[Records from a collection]
++++

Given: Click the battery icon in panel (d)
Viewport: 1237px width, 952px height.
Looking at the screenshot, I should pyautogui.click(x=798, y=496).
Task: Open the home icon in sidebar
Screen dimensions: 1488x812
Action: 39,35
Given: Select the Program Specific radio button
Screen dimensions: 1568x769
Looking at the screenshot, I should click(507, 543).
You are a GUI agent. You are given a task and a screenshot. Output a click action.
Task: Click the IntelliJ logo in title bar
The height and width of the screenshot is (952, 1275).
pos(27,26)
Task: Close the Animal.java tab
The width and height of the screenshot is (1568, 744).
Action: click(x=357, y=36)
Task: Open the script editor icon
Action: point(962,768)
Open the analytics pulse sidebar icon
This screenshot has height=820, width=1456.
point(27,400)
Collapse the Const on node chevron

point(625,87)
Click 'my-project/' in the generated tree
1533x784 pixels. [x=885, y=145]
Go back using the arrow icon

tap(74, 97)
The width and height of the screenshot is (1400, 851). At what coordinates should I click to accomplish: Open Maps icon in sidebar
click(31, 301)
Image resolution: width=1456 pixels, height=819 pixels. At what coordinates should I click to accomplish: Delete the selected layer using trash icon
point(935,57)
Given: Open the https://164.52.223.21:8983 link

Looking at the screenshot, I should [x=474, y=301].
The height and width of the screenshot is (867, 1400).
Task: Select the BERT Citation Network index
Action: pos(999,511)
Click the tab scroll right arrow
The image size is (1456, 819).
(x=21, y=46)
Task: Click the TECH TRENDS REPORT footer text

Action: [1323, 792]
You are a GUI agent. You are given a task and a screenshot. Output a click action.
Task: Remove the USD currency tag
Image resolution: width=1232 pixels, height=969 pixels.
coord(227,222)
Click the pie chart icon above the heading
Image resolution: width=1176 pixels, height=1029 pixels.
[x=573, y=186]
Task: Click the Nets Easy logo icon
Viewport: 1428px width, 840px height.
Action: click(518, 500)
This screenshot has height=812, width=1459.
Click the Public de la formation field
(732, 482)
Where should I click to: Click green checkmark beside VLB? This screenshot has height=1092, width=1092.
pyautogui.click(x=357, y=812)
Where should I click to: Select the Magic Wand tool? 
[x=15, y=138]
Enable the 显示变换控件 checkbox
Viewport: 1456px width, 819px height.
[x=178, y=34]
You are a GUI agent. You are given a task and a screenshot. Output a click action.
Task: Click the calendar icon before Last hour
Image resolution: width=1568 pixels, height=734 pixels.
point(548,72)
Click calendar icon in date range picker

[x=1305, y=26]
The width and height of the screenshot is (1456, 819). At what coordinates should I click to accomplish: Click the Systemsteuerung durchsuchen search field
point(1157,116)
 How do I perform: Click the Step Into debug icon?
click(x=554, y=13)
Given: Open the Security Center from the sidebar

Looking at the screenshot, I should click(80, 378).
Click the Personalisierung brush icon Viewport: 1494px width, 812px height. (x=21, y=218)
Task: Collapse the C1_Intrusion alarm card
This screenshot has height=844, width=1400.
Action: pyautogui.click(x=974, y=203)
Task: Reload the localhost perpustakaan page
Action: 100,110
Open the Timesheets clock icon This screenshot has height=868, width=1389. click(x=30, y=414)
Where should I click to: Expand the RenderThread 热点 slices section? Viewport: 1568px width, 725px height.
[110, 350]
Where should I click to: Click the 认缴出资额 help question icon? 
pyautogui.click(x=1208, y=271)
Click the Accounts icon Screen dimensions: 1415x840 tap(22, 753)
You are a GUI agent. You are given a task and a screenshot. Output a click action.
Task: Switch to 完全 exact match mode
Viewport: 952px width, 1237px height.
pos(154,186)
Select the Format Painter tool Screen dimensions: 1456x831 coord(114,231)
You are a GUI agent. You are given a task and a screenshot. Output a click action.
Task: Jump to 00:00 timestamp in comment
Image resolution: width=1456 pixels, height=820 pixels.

++++

What is needed here is an exact copy of all the records above.

Given: Click the battery icon in panel (d)
Viewport: 1237px width, 952px height.
Looking at the screenshot, I should pyautogui.click(x=798, y=496).
Task: Open the home icon in sidebar
Screen dimensions: 1488x812
Action: 39,35
Given: Select the Program Specific radio button
Screen dimensions: 1568x769
Looking at the screenshot, I should click(507, 543).
You are a GUI agent. You are given a task and a screenshot. Output a click action.
Task: Click the IntelliJ logo in title bar
The height and width of the screenshot is (952, 1275).
pos(27,26)
Task: Close the Animal.java tab
The width and height of the screenshot is (1568, 744).
Action: click(x=357, y=36)
Task: Open the script editor icon
Action: point(962,768)
Open the analytics pulse sidebar icon
This screenshot has height=820, width=1456.
point(27,400)
Collapse the Const on node chevron

point(625,87)
Click 'my-project/' in the generated tree
1533x784 pixels. [x=885, y=145]
Go back using the arrow icon

tap(74, 97)
The width and height of the screenshot is (1400, 851). At what coordinates should I click to accomplish: Open Maps icon in sidebar
click(31, 301)
Image resolution: width=1456 pixels, height=819 pixels. At what coordinates should I click to accomplish: Delete the selected layer using trash icon
point(935,57)
Given: Open the https://164.52.223.21:8983 link

Looking at the screenshot, I should [x=474, y=301].
The height and width of the screenshot is (867, 1400).
Task: Select the BERT Citation Network index
Action: pos(999,511)
Click the tab scroll right arrow
The image size is (1456, 819).
(x=21, y=46)
Task: Click the TECH TRENDS REPORT footer text

Action: [1323, 792]
You are a GUI agent. You are given a task and a screenshot. Output a click action.
Task: Remove the USD currency tag
Image resolution: width=1232 pixels, height=969 pixels.
coord(227,222)
Click the pie chart icon above the heading
Image resolution: width=1176 pixels, height=1029 pixels.
[x=573, y=186]
Task: Click the Nets Easy logo icon
Viewport: 1428px width, 840px height.
Action: click(518, 500)
This screenshot has height=812, width=1459.
Click the Public de la formation field
(732, 482)
Where should I click to: Click green checkmark beside VLB? This screenshot has height=1092, width=1092.
pyautogui.click(x=357, y=812)
Where should I click to: Select the Magic Wand tool? 
[x=15, y=138]
Enable the 显示变换控件 checkbox
Viewport: 1456px width, 819px height.
[x=178, y=34]
You are a GUI agent. You are given a task and a screenshot. Output a click action.
Task: Click the calendar icon before Last hour
Image resolution: width=1568 pixels, height=734 pixels.
point(548,72)
Click calendar icon in date range picker

[x=1305, y=26]
The width and height of the screenshot is (1456, 819). At what coordinates should I click to accomplish: Click the Systemsteuerung durchsuchen search field
point(1157,116)
 How do I perform: Click the Step Into debug icon?
click(x=554, y=13)
Given: Open the Security Center from the sidebar

Looking at the screenshot, I should click(80, 378).
Click the Personalisierung brush icon Viewport: 1494px width, 812px height. (x=21, y=218)
Task: Collapse the C1_Intrusion alarm card
This screenshot has height=844, width=1400.
Action: pyautogui.click(x=974, y=203)
Task: Reload the localhost perpustakaan page
Action: 100,110
Open the Timesheets clock icon This screenshot has height=868, width=1389. click(x=30, y=414)
Where should I click to: Expand the RenderThread 热点 slices section? Viewport: 1568px width, 725px height.
[110, 350]
Where should I click to: Click the 认缴出资额 help question icon? 
pyautogui.click(x=1208, y=271)
Click the Accounts icon Screen dimensions: 1415x840 tap(22, 753)
You are a GUI agent. You are given a task and a screenshot. Output a click action.
Task: Switch to 完全 exact match mode
Viewport: 952px width, 1237px height.
pos(154,186)
Select the Format Painter tool Screen dimensions: 1456x831 coord(114,231)
You are a GUI agent. You are given a task and a screenshot. Output a click action.
Task: Jump to 00:00 timestamp in comment
Image resolution: width=1456 pixels, height=820 pixels.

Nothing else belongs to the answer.